NEW YORK -- Sometimes, against a good team, you just get beat, and on Friday night the Mets did. But a few weeks ago, they might have been dead in the water in this game. Instead, they were only one big swing short of a huge comeback against the Braves.
The Mets are a deeper team entering the stretch run thanks to the moves they made before the Trade Deadline. Even in Friday's 9-6 loss to Atlanta at Citi Field, which evened this five-game series between the leaders of the National League East, you could see how the Mets can use that new depth to win matchup battles against a playoff-caliber opponent.
Key pinch-hit at-bats by Darin Ruf, Eduardo Escobar and Mark Canha set the Mets up to have a chance in a game they trailed 8-0 after 1 1/2 innings.

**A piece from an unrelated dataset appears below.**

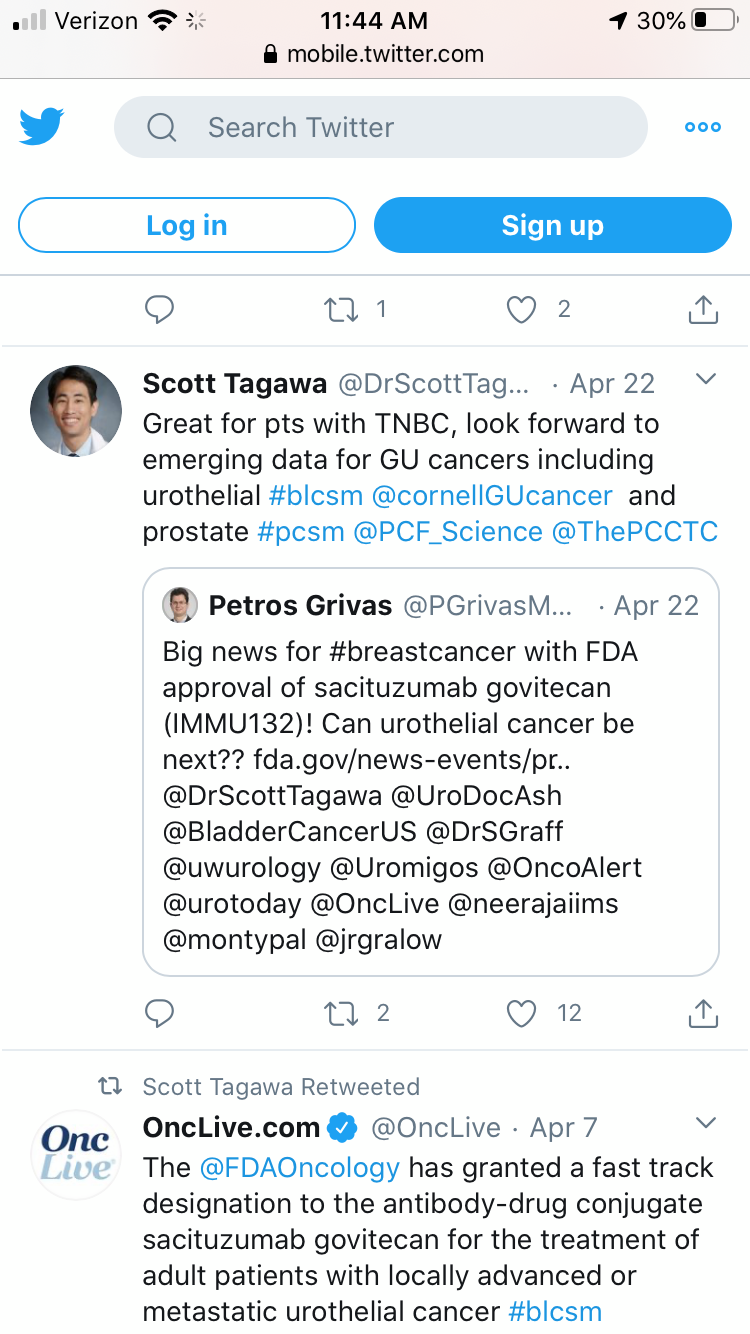Like Scott Tagawa's tweet with 12 likes
The height and width of the screenshot is (1334, 750).
click(521, 1014)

In two of those three at-bats, manager Buck Showalter's moves paid off, resulting in big hits that pulled New York within striking distance -- including Ruf's first hit and RBIs as a Met.

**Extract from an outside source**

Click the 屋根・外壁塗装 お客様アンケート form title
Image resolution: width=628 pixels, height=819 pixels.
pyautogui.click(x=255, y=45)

"You want to come back, you expend the effort to come back, and you have the quality at-bats to try to come back," Ruf said. "Sometimes it doesn't work out."
The Mets needed to hit on all three tries, since they were in such a deep hole. And the last one, the one that could have tied the game, ended in a strikeout.
But they made the right moves, and such a series of matchup plays in the middle innings of a late-season game is only possible because of the bats the Mets acquired: Daniel Vogelbach, Tyler Naquin and Ruf.
Here's how the Mets made use of their hitting depth Friday:
• The left-handed-hitting Naquin, who knocked his first two Mets home runs in the series opener, drew another start against righty Ian Anderson. But when the Braves pulled Anderson for lefty Dylan Lee with Naquin coming up with two on and two out in the fifth inning, Showalter summoned Ruf as a pinch-hitter to make his Mets debut.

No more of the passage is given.